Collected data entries
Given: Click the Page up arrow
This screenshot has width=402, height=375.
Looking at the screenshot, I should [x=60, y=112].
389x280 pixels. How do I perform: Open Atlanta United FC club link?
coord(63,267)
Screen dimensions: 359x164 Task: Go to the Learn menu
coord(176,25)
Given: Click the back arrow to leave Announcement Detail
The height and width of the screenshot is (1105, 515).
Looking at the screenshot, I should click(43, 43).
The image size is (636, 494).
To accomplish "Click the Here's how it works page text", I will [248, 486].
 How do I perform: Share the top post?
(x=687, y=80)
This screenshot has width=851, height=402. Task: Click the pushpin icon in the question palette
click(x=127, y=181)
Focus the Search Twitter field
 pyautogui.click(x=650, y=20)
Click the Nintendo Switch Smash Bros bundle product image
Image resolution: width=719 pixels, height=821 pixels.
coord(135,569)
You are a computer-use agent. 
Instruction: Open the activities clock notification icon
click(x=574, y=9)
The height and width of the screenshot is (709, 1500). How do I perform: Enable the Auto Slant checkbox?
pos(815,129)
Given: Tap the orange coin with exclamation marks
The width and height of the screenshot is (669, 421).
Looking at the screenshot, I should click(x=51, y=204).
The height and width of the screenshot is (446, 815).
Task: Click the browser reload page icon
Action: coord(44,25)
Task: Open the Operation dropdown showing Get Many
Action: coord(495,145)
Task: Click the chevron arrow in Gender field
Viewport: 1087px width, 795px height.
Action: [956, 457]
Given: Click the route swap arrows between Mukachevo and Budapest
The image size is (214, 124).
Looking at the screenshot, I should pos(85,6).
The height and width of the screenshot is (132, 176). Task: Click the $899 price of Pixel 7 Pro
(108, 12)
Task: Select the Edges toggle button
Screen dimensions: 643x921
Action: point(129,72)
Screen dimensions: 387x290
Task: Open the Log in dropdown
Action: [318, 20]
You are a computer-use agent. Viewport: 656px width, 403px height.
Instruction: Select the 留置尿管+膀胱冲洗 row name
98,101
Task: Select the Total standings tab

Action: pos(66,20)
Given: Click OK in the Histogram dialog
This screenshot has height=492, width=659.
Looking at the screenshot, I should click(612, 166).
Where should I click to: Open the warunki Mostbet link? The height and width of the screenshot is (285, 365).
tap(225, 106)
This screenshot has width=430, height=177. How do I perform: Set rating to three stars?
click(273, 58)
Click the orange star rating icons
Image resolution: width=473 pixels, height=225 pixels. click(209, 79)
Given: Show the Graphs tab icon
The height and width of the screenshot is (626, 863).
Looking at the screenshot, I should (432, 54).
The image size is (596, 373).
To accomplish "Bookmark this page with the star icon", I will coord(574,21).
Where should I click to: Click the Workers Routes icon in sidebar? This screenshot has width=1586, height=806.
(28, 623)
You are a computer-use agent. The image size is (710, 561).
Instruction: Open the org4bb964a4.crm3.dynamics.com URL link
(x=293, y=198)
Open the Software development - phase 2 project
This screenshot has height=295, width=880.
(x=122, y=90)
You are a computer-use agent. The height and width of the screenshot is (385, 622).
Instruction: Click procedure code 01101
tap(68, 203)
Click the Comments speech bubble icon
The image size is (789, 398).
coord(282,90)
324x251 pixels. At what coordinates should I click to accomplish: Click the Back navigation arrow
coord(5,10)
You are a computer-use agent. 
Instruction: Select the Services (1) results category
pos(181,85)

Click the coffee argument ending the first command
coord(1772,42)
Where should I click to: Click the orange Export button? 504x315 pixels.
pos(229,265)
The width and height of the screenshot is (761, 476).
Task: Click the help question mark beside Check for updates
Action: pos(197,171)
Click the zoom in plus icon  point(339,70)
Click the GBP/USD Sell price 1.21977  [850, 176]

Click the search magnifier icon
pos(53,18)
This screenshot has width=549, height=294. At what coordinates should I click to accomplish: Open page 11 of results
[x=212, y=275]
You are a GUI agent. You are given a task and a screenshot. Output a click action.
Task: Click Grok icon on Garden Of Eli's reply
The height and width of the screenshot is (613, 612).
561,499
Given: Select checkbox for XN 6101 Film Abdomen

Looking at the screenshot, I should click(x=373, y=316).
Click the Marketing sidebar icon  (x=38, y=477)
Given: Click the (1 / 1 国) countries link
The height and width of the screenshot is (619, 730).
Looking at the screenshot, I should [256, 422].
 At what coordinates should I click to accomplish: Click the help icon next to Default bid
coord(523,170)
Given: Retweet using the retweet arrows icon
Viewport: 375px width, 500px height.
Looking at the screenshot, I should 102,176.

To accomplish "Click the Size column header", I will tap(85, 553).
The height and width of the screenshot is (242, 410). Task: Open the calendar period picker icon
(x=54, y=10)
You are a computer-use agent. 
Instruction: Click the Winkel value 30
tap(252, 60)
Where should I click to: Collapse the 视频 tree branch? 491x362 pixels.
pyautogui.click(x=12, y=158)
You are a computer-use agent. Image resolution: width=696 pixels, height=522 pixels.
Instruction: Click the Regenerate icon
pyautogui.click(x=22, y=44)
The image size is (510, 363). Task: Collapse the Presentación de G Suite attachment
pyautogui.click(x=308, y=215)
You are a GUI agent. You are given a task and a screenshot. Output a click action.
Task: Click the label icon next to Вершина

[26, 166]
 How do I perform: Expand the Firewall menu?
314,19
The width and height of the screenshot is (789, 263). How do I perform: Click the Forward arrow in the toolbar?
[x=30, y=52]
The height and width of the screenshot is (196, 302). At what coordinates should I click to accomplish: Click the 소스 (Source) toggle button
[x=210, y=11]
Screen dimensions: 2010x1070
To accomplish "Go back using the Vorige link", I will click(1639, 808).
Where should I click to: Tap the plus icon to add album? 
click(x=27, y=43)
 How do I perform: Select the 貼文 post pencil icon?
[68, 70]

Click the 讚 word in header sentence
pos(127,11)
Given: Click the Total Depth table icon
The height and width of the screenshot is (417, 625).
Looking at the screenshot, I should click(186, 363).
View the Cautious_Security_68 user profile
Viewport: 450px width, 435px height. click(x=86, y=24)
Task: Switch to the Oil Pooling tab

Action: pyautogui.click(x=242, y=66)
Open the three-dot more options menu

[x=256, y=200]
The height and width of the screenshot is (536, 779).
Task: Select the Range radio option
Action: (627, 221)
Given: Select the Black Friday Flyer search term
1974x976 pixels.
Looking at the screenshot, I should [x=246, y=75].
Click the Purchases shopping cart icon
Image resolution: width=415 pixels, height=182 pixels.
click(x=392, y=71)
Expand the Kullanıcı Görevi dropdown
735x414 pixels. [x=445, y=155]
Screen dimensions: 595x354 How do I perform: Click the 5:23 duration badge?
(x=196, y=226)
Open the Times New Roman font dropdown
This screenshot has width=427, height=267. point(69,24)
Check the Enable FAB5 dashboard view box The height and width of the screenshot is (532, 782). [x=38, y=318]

Your goal: Please restate the records word for word. Go from the first line to the line with "Given: Tap the" and include both.

Answer box:
Given: Click the Page up arrow
This screenshot has width=402, height=375.
Looking at the screenshot, I should [x=60, y=112].
389x280 pixels. How do I perform: Open Atlanta United FC club link?
coord(63,267)
Screen dimensions: 359x164 Task: Go to the Learn menu
coord(176,25)
Given: Click the back arrow to leave Announcement Detail
The height and width of the screenshot is (1105, 515).
Looking at the screenshot, I should click(43, 43).
The image size is (636, 494).
To accomplish "Click the Here's how it works page text", I will [248, 486].
 How do I perform: Share the top post?
(x=687, y=80)
This screenshot has width=851, height=402. Task: Click the pushpin icon in the question palette
click(x=127, y=181)
Focus the Search Twitter field
 pyautogui.click(x=650, y=20)
Click the Nintendo Switch Smash Bros bundle product image
Image resolution: width=719 pixels, height=821 pixels.
coord(135,569)
You are a computer-use agent. 
Instruction: Open the activities clock notification icon
click(x=574, y=9)
The height and width of the screenshot is (709, 1500). How do I perform: Enable the Auto Slant checkbox?
pos(815,129)
Given: Tap the orange coin with exclamation marks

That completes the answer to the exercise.